She cared about Cheylan, but that was all. And she already knew she would never marry a second time without love. It was more than her heart could bear again.

"
What
news from the east did Cheylan bring?" Baran prodded, reclaiming her attention.

"Oh! Mostly about Jagodan shah Lironi's triumphs and defeats. Verlon's suspicions about Kiloran. The pilgrims going to Darshon from every part of Sileria."

Cheylan had also, she told Baran, agreed to gather Guardian forces and attempt to seize Wyldon's territory before Kiloran—or some other waterlord—could establish control over it. With little energy to spare for new conquests, Baran agreed with the decision she and Najdan had reached about this in his absence.

Now Baran shifted and moved toward the door of the chamber as if he meant to exit.

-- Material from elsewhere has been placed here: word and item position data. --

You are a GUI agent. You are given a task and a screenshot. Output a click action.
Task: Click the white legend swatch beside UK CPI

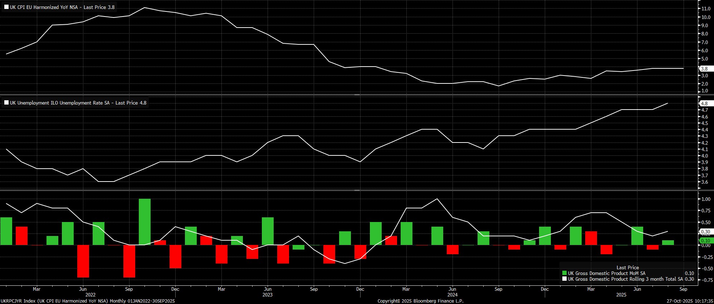[6, 7]

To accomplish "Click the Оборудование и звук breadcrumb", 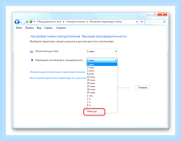I will click(49, 22).
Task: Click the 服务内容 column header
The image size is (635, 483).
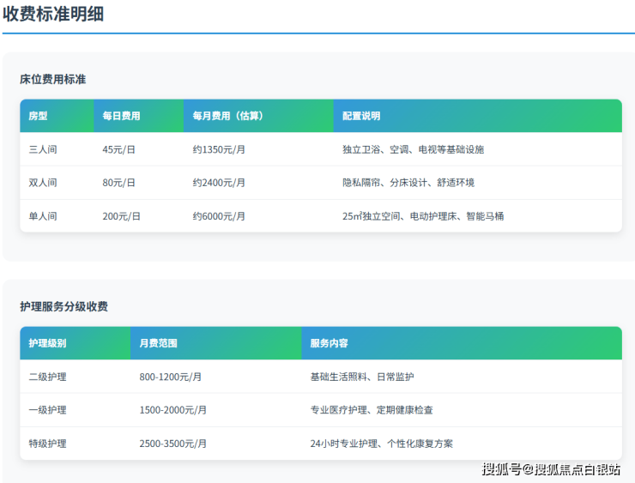Action: (330, 343)
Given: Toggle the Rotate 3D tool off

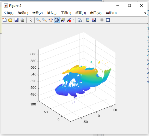Looking at the screenshot, I should pyautogui.click(x=57, y=20).
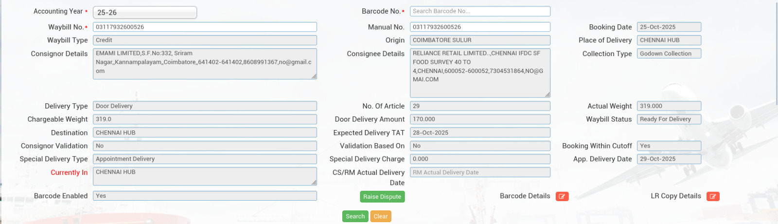The width and height of the screenshot is (778, 224).
Task: Open LR Copy Details edit icon
Action: coord(713,196)
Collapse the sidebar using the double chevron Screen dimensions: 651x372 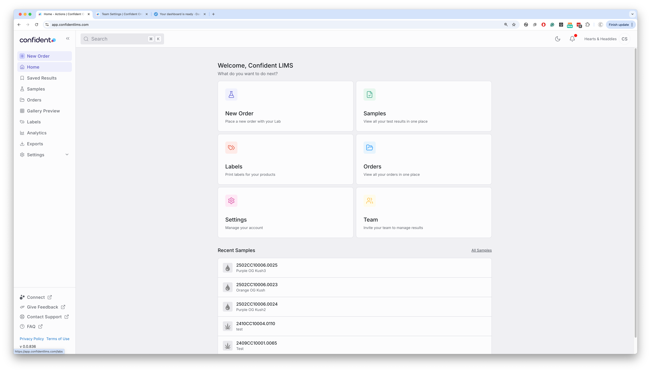[68, 39]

Flooded with purpose in the wake of her vision, Mirabar forestalled his departure by asking, "What did you do besides meet with Dulien?"

"Ah. Well, I haven't killed Dyshon," he said regretfully. Looking tired, he came closer and sat down on the bed. "He's in Cavasar, I gather, which is farther than I felt able to go. Anyhow, safely escaping that region once Kiloran realized I was there..." He shook his head. "If I want to kill Dyshon, I suppose I'll need to think up some way to lure him closer to Belitar."

"What about Alizar?"

"Yes, I made it to Alizar." The Olvara, when asked for help against Kiloran, had said she would need some of the enchanted water flooding the mines of Alizar. Since she couldn't go there to collect it herself, Baran had done it for her. "I'll take it to her later, after most of the household is asleep."

Mirabar nodded, wondering if the Olvara would confide in him. During Baran's absence, Mirabar had told the Olvara the extraordinary secret which was her right to know—that there were other Beyah-Olvari alive in Sileria. Baran's teacher had been so moved that she was virtually incoherent for days, and the exultant chanting and celebration in the subterranean caverns was so loud, Mirabar initially feared that the rest of Belitar's inhabitants might hear it. However, the sound didn't carry that far, through that much rock, and so no one else learned the secret that Mirabar now helped Baran guard here.

The secret which, Mirabar now understood, would help their child become immensely powerful even though Baran wouldn't be alive to teach her anything. Or to corrupt her with his tormented, amoral, embittered soul. 

"Baran..." she murmured, ignoring how ill and exhausted he looked.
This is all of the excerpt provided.